Stored records
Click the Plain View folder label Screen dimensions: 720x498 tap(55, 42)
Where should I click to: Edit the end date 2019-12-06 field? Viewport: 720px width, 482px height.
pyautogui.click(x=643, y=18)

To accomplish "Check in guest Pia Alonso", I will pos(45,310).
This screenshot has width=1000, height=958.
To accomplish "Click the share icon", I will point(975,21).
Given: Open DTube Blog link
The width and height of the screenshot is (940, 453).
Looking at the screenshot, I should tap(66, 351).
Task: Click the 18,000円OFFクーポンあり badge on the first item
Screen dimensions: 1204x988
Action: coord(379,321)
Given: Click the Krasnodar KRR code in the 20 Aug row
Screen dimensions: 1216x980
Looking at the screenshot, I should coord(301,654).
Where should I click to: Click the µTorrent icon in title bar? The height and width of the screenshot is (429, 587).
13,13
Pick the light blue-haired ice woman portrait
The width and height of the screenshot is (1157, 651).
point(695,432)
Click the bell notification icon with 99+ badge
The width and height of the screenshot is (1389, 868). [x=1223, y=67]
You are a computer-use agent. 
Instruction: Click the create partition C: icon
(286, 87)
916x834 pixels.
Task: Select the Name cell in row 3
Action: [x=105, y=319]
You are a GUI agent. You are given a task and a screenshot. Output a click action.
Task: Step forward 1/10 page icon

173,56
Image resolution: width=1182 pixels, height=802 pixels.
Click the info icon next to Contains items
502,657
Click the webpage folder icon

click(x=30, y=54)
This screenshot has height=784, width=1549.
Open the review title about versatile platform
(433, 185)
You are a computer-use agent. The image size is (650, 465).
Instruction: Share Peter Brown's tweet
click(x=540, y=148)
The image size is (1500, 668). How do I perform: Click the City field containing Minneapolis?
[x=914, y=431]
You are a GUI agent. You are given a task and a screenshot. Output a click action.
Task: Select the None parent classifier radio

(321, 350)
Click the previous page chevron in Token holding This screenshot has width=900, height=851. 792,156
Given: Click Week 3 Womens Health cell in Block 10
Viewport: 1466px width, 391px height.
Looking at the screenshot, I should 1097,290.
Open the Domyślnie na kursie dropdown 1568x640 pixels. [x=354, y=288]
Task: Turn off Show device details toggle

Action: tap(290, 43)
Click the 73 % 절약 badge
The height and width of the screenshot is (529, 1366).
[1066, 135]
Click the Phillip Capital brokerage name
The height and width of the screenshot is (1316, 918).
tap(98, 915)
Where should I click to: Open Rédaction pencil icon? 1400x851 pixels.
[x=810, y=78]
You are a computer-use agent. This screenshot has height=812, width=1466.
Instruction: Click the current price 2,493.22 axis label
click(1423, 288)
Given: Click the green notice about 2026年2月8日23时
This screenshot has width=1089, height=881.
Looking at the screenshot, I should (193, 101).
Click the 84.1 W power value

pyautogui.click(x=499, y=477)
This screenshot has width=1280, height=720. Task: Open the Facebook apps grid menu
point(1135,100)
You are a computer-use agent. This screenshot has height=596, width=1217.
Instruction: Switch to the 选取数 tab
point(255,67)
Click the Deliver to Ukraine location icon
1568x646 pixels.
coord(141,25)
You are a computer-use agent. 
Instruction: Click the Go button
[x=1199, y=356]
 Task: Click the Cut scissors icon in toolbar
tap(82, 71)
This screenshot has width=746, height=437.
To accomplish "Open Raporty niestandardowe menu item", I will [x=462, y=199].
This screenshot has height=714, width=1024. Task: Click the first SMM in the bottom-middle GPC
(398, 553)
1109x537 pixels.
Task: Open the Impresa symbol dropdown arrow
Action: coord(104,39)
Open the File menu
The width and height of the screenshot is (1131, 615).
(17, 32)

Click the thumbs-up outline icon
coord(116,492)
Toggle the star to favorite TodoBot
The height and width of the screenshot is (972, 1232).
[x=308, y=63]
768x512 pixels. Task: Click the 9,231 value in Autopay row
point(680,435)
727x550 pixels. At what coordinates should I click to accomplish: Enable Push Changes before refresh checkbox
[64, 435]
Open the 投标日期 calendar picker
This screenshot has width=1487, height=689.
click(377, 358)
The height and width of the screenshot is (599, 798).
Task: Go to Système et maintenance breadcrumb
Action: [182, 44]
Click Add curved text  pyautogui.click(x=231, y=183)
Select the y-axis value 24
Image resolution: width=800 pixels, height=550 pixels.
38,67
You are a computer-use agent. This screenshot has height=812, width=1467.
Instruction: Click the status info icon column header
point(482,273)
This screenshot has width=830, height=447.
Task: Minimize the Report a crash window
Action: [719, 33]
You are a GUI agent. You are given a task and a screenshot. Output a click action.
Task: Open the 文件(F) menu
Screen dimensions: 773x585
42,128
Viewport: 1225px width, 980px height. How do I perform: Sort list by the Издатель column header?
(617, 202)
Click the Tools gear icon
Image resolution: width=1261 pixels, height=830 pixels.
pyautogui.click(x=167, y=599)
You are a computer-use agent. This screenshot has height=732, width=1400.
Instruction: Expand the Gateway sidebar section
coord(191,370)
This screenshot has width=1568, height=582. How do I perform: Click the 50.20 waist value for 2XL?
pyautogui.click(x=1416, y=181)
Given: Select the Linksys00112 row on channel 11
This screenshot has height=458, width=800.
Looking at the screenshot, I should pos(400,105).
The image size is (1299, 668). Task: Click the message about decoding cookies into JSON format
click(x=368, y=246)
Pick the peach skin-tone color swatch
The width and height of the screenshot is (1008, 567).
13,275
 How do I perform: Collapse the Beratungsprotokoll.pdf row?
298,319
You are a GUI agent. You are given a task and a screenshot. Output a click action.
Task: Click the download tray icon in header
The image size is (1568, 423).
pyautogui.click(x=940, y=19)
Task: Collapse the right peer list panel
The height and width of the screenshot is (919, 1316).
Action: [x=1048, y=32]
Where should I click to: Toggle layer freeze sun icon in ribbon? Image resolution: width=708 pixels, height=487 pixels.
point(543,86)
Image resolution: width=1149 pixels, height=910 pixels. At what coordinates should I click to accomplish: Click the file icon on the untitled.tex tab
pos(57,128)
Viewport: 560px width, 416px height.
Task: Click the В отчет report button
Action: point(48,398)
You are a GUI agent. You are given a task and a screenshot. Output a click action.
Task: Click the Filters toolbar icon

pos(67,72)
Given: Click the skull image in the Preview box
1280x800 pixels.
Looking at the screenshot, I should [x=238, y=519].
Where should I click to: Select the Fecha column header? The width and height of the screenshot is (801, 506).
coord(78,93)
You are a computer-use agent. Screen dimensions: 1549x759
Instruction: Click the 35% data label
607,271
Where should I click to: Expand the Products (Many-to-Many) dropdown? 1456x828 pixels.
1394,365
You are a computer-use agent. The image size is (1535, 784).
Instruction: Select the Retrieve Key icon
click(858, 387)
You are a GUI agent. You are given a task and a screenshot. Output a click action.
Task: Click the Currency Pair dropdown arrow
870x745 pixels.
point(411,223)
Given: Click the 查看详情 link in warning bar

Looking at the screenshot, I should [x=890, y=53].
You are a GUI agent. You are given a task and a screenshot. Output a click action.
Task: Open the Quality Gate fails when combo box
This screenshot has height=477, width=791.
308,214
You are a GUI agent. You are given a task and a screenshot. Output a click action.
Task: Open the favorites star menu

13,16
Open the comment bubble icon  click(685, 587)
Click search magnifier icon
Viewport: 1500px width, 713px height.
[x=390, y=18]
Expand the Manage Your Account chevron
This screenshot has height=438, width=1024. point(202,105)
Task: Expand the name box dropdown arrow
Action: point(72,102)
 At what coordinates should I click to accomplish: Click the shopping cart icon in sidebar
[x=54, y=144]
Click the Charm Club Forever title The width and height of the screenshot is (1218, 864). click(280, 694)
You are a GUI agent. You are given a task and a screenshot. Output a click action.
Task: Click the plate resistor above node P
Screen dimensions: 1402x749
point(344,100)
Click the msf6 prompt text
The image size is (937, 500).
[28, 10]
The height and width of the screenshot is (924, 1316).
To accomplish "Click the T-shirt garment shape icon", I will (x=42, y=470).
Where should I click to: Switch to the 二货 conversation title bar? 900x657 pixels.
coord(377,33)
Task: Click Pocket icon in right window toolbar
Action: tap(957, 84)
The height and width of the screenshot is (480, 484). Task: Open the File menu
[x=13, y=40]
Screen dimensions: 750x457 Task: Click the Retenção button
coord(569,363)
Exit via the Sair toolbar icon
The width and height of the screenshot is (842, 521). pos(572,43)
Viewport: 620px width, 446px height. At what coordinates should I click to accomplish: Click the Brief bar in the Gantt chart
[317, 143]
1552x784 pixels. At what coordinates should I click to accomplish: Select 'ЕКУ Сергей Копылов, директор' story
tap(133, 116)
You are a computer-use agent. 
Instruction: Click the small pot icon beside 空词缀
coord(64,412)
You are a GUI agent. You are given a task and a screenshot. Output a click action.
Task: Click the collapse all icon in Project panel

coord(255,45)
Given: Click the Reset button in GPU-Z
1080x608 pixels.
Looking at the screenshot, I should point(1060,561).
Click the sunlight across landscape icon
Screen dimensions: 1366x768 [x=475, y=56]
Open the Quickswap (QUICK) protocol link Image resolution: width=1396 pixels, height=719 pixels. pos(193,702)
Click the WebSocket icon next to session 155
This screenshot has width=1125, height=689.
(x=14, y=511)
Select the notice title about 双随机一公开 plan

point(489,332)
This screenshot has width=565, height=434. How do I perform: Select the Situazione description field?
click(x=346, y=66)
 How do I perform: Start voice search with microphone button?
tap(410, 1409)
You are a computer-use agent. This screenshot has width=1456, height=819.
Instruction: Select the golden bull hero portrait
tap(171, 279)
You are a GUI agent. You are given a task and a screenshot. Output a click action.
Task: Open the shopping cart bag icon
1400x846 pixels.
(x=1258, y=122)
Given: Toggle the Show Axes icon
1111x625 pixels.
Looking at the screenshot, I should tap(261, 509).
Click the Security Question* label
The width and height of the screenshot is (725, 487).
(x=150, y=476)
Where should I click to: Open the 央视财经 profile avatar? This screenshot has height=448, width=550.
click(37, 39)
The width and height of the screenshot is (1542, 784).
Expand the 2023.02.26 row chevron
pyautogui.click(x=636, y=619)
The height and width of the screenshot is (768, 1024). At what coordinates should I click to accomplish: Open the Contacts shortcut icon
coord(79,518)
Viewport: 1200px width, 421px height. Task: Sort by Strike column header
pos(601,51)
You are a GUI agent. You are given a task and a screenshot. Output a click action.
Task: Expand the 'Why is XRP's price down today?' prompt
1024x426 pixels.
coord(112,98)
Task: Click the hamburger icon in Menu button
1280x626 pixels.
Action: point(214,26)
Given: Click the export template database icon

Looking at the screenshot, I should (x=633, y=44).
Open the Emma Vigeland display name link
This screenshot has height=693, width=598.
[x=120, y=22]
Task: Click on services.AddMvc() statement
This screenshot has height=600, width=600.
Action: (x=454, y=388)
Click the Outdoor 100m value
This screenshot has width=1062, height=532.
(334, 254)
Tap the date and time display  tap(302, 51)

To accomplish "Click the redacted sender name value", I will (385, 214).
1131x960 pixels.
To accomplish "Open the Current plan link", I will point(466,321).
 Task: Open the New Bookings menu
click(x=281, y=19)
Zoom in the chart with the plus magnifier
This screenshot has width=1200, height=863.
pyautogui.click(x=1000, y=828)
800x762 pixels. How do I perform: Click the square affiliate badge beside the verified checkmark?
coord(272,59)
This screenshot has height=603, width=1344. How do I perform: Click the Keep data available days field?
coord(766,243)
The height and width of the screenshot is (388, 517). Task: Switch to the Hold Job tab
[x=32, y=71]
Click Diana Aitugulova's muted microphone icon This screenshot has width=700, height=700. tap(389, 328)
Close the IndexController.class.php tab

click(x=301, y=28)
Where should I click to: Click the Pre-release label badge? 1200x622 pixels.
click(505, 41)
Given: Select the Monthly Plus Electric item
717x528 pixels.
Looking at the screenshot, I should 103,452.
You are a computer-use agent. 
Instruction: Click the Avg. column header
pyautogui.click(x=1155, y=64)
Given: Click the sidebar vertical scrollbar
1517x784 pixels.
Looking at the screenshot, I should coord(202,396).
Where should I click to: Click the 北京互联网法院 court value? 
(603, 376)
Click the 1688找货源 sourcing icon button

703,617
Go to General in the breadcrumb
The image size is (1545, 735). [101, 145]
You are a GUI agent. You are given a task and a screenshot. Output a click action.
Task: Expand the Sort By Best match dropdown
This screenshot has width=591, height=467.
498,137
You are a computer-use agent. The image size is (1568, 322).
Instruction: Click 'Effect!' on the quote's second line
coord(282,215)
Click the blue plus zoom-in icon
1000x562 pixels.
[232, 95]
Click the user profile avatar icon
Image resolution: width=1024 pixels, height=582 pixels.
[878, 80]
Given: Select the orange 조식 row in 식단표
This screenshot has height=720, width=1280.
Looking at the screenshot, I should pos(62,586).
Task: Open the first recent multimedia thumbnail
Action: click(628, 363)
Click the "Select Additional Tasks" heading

Your assignment »
Copy out the lines above word for word, stopping after the line containing "This screenshot has height=784, width=1549.".

Solution to this task »
Click the Plain View folder label Screen dimensions: 720x498 tap(55, 42)
Where should I click to: Edit the end date 2019-12-06 field? Viewport: 720px width, 482px height.
pyautogui.click(x=643, y=18)

To accomplish "Check in guest Pia Alonso", I will pos(45,310).
This screenshot has width=1000, height=958.
To accomplish "Click the share icon", I will point(975,21).
Given: Open DTube Blog link
The width and height of the screenshot is (940, 453).
Looking at the screenshot, I should tap(66, 351).
Task: Click the 18,000円OFFクーポンあり badge on the first item
Screen dimensions: 1204x988
Action: coord(379,321)
Given: Click the Krasnodar KRR code in the 20 Aug row
Screen dimensions: 1216x980
Looking at the screenshot, I should coord(301,654).
Where should I click to: Click the µTorrent icon in title bar? The height and width of the screenshot is (429, 587).
13,13
Pick the light blue-haired ice woman portrait
The width and height of the screenshot is (1157, 651).
point(695,432)
Click the bell notification icon with 99+ badge
The width and height of the screenshot is (1389, 868). [x=1223, y=67]
You are a computer-use agent. 
Instruction: Click the create partition C: icon
(286, 87)
916x834 pixels.
Task: Select the Name cell in row 3
Action: [x=105, y=319]
You are a GUI agent. You are given a task and a screenshot. Output a click action.
Task: Step forward 1/10 page icon

173,56
Image resolution: width=1182 pixels, height=802 pixels.
Click the info icon next to Contains items
502,657
Click the webpage folder icon

click(x=30, y=54)
This screenshot has height=784, width=1549.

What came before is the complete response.